A look at America’s “new rich,” a rising demographic group, according to survey data provided to The Associated Press:
—The group is made up largely of older professionals, working married couples and more educated singles, those with household income of $250,000 or more at some point during their working lives. That puts them, if sometimes temporarily, in the top 2 per cent of earners. They are 21 per cent of U.S. adults ages 25-60, a proportion that has more than doubled since 1979.
—They differ from the super-rich because of their sense of economic fragility. Having reached the top 2 per cent of income earners for a year or more of their lives, in some cases they will later fall below it. Those above them on the economic ladder often are more secure, with long-held family assets.
—The new rich are important in part because they spend only about 60 per cent of their before-tax income, making them prime marketing targets.
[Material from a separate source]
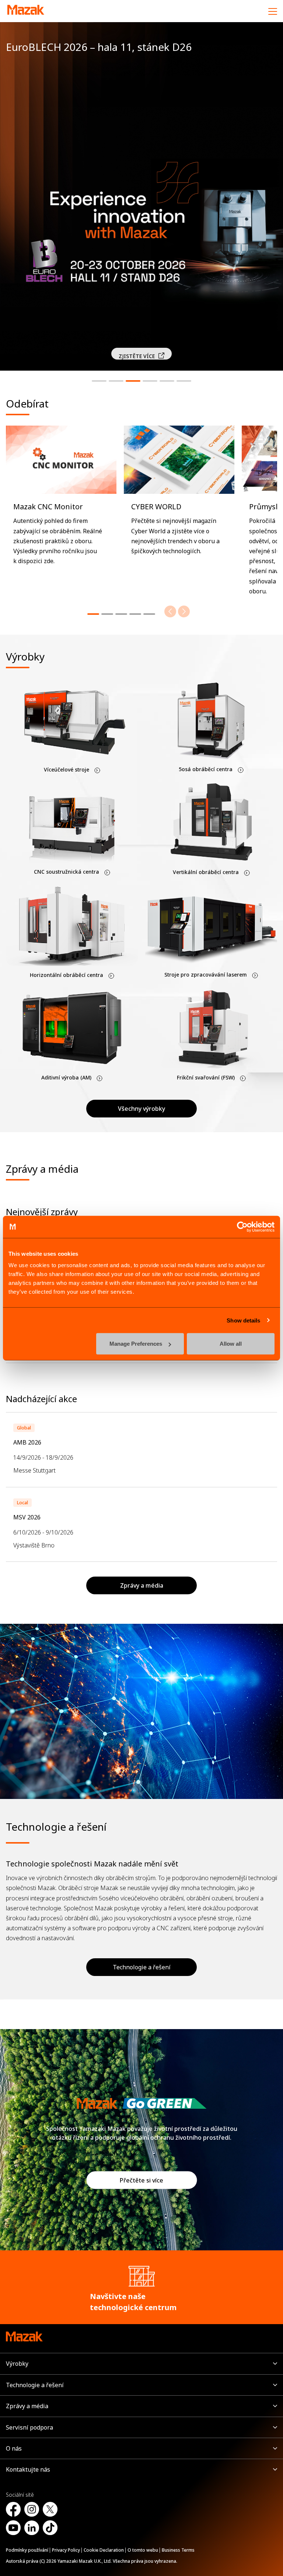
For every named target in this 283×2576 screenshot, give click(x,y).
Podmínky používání (27, 2550)
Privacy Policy (66, 2550)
Companies increasingly turn to them to boost revenue with a range of new “mass luxury” products and services. Economists say they’ll be important to the U.S. economic recovery as middle class Americans below them in income continue to struggle.
—Although socially liberal on issues such as abortion and gay rights, the new rich are more fiscally conservative than other Americans and less likely to support safety-net programs to help the disadvantaged.
— While 21 per cent of working-age adults will achieve affluence for parts of their lives, they are substantially outnumbered by Americans who are financially struggling. Some 54 per cent of working-age Americans will experience near-poverty — defined as 150 per cent of the poverty line — for portions of their lives, hurt by the loss of well-paying manufacturing jobs.